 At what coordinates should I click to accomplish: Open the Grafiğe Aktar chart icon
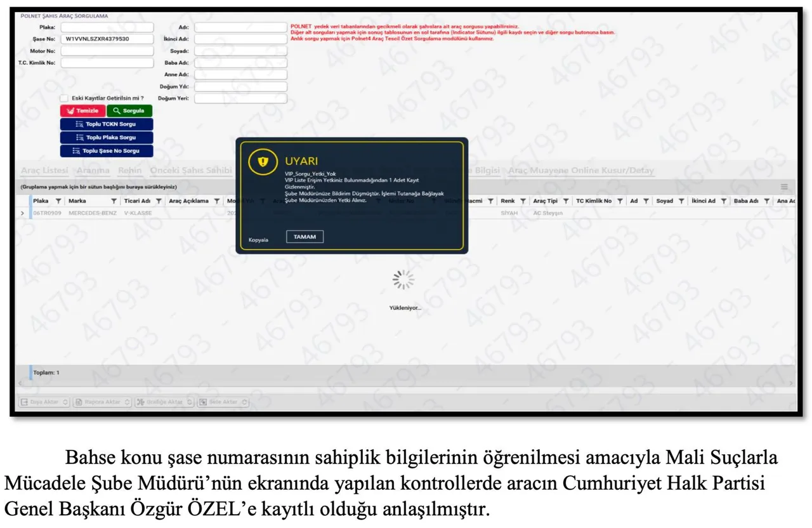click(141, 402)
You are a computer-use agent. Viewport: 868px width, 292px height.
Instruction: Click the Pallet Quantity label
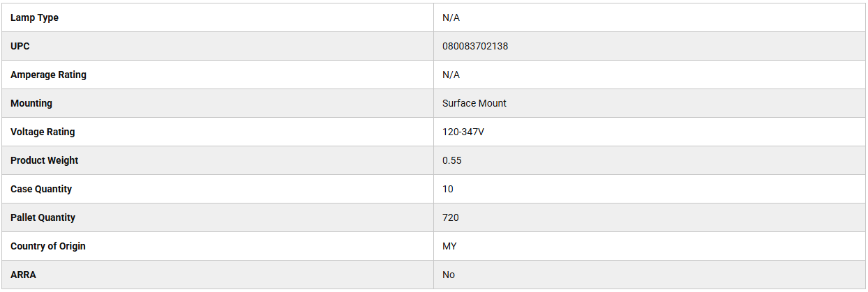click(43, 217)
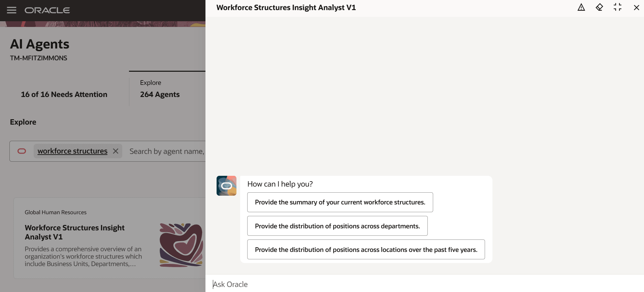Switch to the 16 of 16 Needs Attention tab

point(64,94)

= = = = = = =

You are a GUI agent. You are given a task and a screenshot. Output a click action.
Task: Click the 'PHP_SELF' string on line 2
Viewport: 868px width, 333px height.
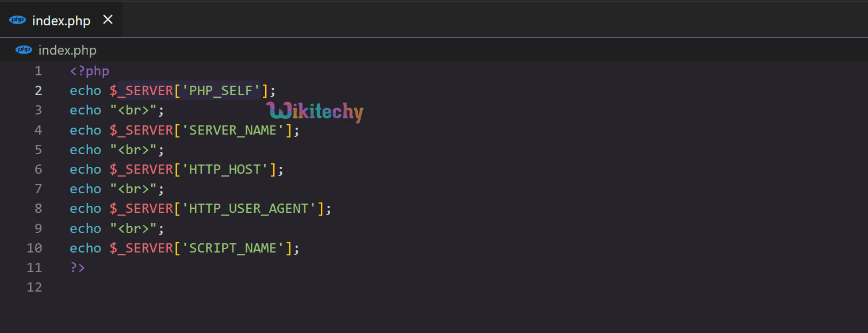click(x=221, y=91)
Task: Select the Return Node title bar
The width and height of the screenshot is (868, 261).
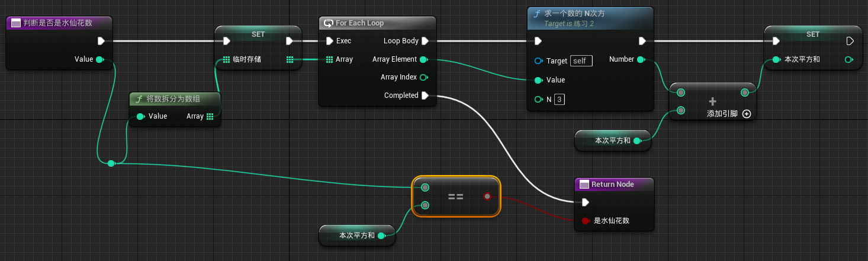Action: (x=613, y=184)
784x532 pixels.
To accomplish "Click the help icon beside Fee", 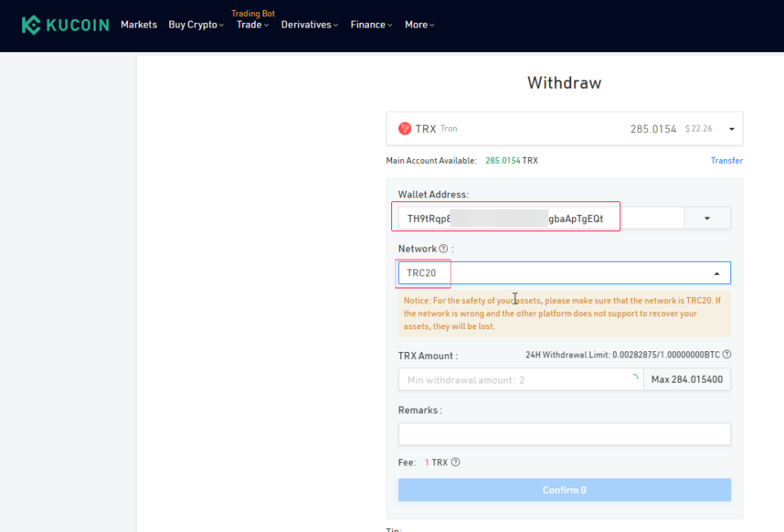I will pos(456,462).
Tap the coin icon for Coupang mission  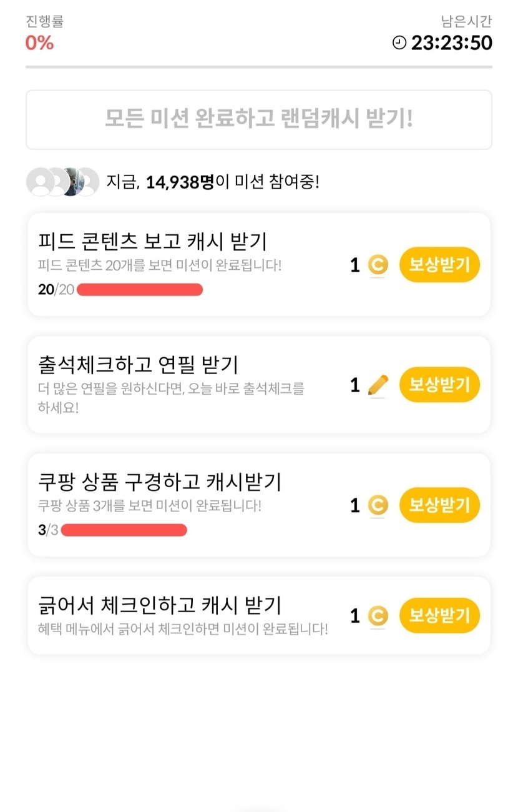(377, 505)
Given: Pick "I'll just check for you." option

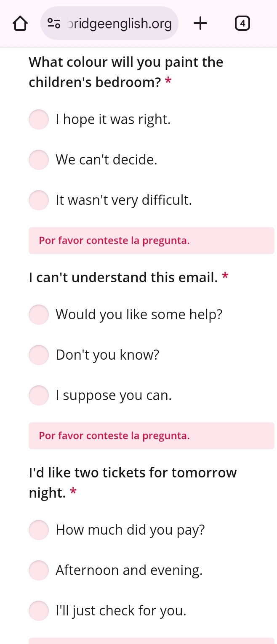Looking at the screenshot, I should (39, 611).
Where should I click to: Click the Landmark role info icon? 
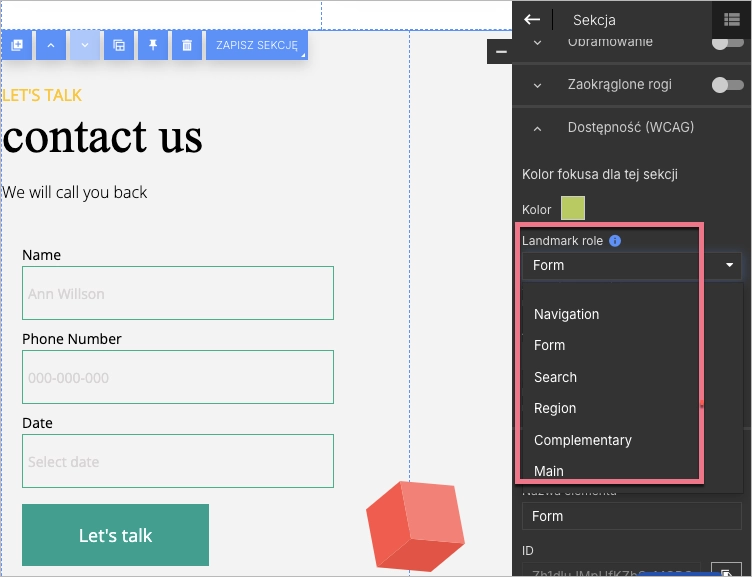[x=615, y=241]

= = = = = = =

▸ Work to complete
Return, in full, every line of these entries that holds "agent".

▸ Finished exercise
You are a computer-use agent. Viewport: 868px width, 292px height.
You are a GUI agent. You are given a task and a screenshot. Output a click action.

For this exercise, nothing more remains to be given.